Report every line of the listing below that contains the string "color".
***** DATA LISTING *****
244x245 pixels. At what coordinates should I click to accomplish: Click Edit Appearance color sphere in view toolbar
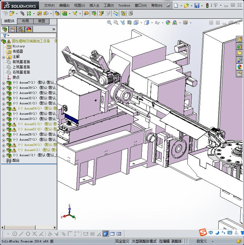(168, 22)
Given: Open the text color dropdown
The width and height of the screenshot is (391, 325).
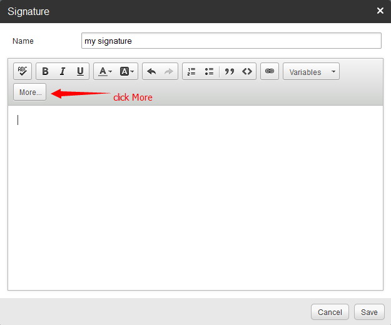Looking at the screenshot, I should pos(105,71).
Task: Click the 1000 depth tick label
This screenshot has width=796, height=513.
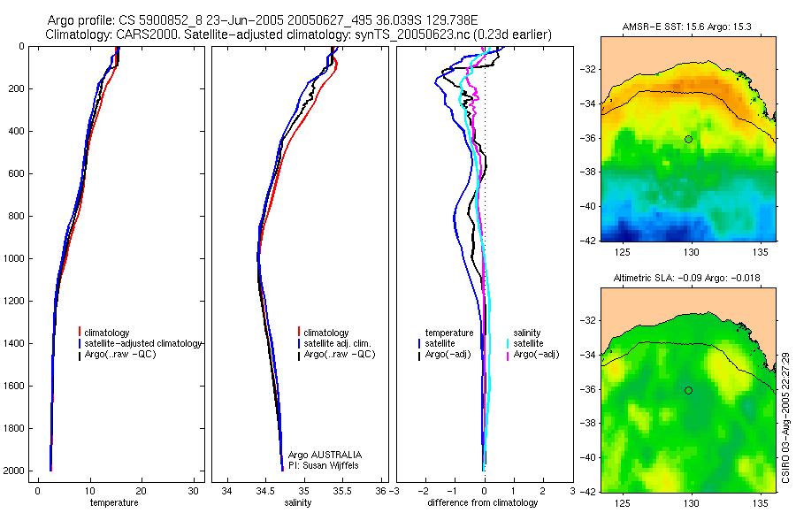Action: point(15,258)
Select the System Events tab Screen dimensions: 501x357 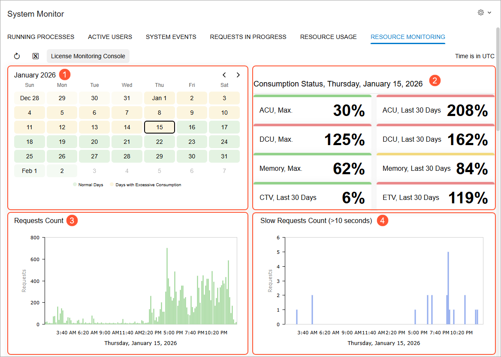171,37
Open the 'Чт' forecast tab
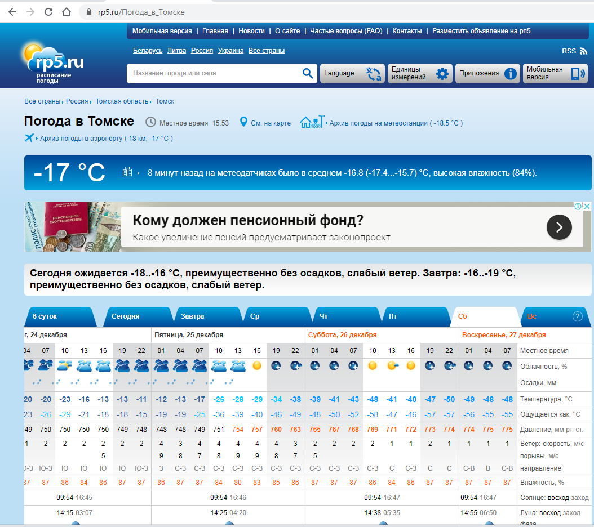The image size is (594, 527). (323, 316)
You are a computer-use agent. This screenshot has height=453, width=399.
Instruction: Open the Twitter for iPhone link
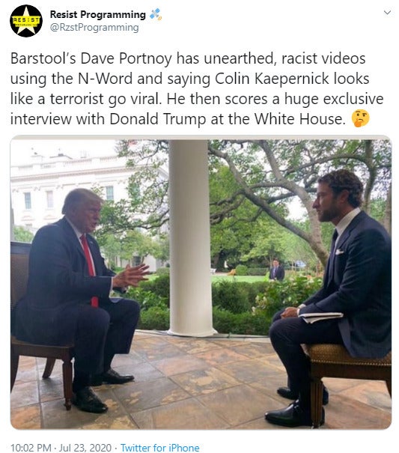coord(159,448)
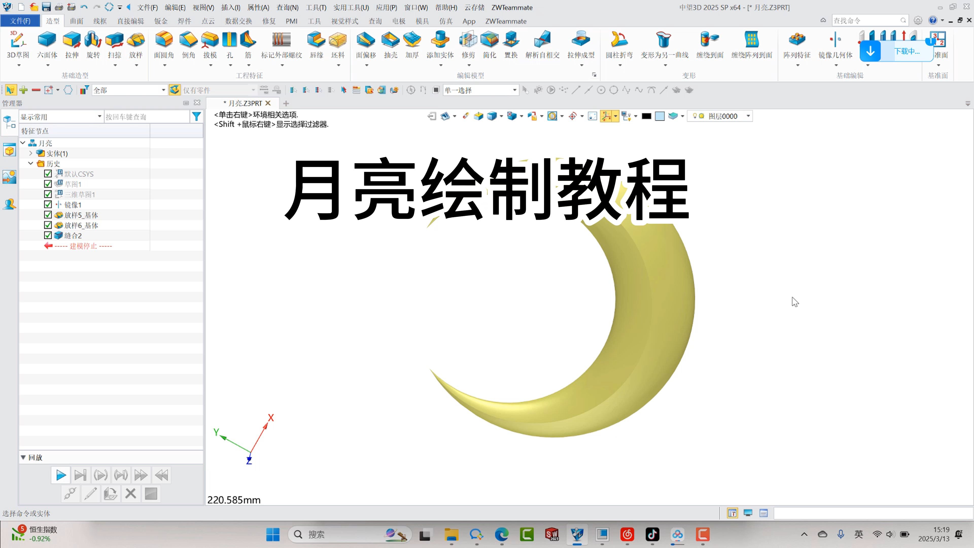This screenshot has height=548, width=974.
Task: Open the 抖音 TikTok app from taskbar
Action: click(x=652, y=534)
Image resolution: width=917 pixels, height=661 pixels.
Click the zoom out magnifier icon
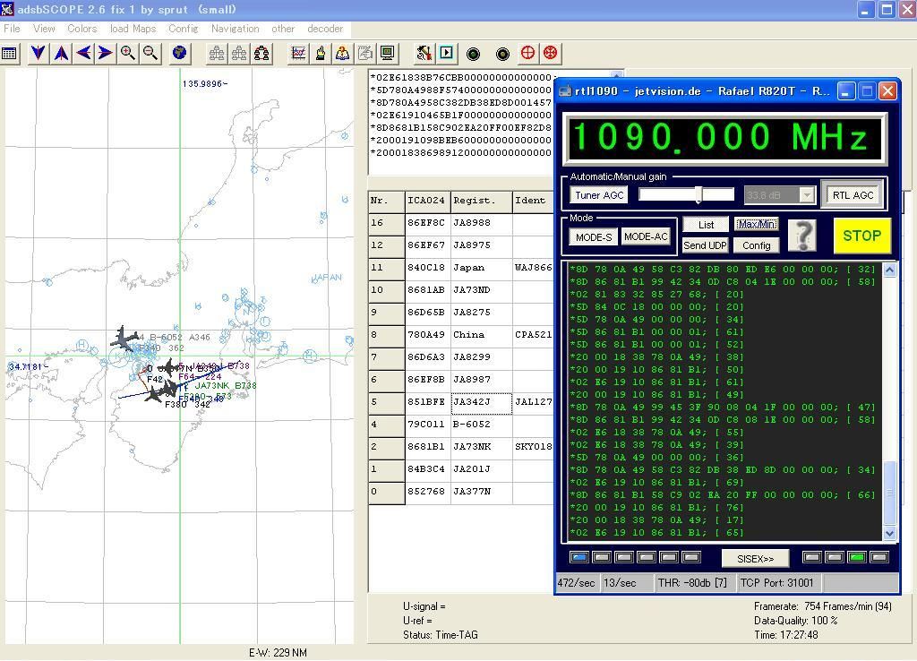(150, 54)
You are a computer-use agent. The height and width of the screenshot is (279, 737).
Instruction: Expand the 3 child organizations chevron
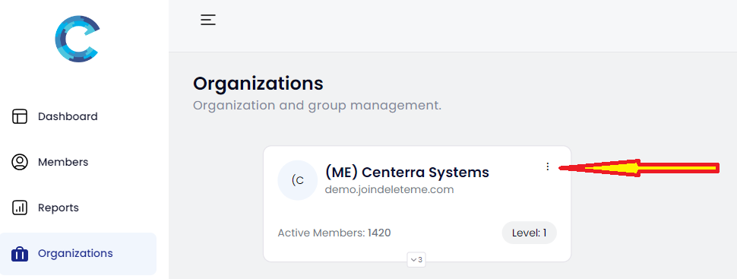(x=416, y=259)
*****
| RESPONSE FOR THIS EXERCISE |
244x245 pixels. At what coordinates should I click to accomplish: Click Edit Appearance color sphere in view toolbar
Given: Open the text color dropdown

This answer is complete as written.